A few years ago, we went to a family reunion in Williamsburg, Virginia, a colonial town outside of Richmond. It’s the Dirty South there, y’all.
Something I noticed in Williamsburg: an unpleasant, undiscussed tension. The guests and hotel management were white, the cleaning staff and wait staff black. The black women serving us had knotted jaws, as if there was something they wanted to say, and they’d been waiting two hundred years to say it.
My pale, red-headed brother in-law, the most earnestly liberal man on planet Earth, said: “The black community here should be proud. They’re so empowered!”
When the reunion was over, we drove up the highway to visit Washington, DC. Washington is across the fabled Mason-Dixon Line. It’s not officially the South in Washington. It’s the evil, yankee North, where, to quote Dubya, ‘the big-time lawyers’ live.

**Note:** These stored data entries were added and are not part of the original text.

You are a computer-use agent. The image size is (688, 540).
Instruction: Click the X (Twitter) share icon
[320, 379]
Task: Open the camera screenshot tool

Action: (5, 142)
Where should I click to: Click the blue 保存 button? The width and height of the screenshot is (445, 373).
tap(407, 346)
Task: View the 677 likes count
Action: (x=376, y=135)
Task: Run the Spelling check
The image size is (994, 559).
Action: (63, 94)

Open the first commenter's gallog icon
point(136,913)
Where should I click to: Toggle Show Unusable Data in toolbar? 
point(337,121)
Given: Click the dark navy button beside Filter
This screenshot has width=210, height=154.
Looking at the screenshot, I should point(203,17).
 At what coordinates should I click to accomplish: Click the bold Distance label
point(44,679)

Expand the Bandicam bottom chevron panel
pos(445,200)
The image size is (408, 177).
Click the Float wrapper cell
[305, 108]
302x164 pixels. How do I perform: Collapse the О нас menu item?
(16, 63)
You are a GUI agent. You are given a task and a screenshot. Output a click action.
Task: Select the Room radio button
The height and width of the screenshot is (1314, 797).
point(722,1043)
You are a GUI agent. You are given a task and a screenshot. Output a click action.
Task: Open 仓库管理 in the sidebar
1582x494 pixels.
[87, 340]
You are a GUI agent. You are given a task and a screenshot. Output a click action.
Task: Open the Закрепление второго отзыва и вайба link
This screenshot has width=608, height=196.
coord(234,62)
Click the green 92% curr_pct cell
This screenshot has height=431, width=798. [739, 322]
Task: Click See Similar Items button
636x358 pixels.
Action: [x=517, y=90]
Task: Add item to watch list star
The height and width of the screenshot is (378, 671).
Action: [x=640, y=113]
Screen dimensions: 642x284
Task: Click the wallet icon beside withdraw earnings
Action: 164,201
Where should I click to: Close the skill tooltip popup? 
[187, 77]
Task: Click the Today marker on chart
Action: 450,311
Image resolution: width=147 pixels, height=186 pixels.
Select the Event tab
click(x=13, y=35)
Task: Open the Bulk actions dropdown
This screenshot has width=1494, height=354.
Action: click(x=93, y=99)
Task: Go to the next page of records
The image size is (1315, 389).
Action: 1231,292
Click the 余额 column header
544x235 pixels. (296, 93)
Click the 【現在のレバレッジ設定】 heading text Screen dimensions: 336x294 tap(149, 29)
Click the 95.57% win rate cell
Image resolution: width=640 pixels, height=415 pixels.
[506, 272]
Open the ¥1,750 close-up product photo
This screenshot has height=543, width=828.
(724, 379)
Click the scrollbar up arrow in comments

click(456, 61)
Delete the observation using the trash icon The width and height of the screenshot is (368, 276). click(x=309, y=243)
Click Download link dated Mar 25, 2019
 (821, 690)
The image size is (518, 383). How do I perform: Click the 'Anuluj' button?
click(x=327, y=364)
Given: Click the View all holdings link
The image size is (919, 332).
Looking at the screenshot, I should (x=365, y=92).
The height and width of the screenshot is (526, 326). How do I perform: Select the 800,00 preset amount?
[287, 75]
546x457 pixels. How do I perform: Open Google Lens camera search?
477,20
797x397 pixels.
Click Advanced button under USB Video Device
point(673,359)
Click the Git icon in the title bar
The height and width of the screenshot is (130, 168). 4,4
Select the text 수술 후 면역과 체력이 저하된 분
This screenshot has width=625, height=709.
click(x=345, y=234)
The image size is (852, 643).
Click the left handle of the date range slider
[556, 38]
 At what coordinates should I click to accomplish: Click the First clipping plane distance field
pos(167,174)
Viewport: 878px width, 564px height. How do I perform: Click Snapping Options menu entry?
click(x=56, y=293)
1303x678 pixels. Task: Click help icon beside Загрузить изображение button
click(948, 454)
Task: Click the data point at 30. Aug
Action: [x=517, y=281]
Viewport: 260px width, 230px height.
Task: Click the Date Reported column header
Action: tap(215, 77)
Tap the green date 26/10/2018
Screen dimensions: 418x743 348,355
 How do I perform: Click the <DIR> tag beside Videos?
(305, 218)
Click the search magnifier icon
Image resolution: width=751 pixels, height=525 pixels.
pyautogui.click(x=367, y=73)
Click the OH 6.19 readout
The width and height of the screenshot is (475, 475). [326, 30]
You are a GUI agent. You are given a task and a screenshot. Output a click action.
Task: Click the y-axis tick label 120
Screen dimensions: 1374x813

We stayed in Georgetown and spent most of our holiday at the Smithsonian. Washington’s black community is massive, and deeply rooted in American history: the Shaw district, the civil war, the speeches of Martin Luther King.
Additionally, the black community in Washington is happy. They’re not cleaning toilets and busing tables: they’re lawyers, politicians, doctors, medical students, policemen and women, and one is President. Is it all related to that line that crosses south of town? I don’t know for sure, but it seemed that way to me.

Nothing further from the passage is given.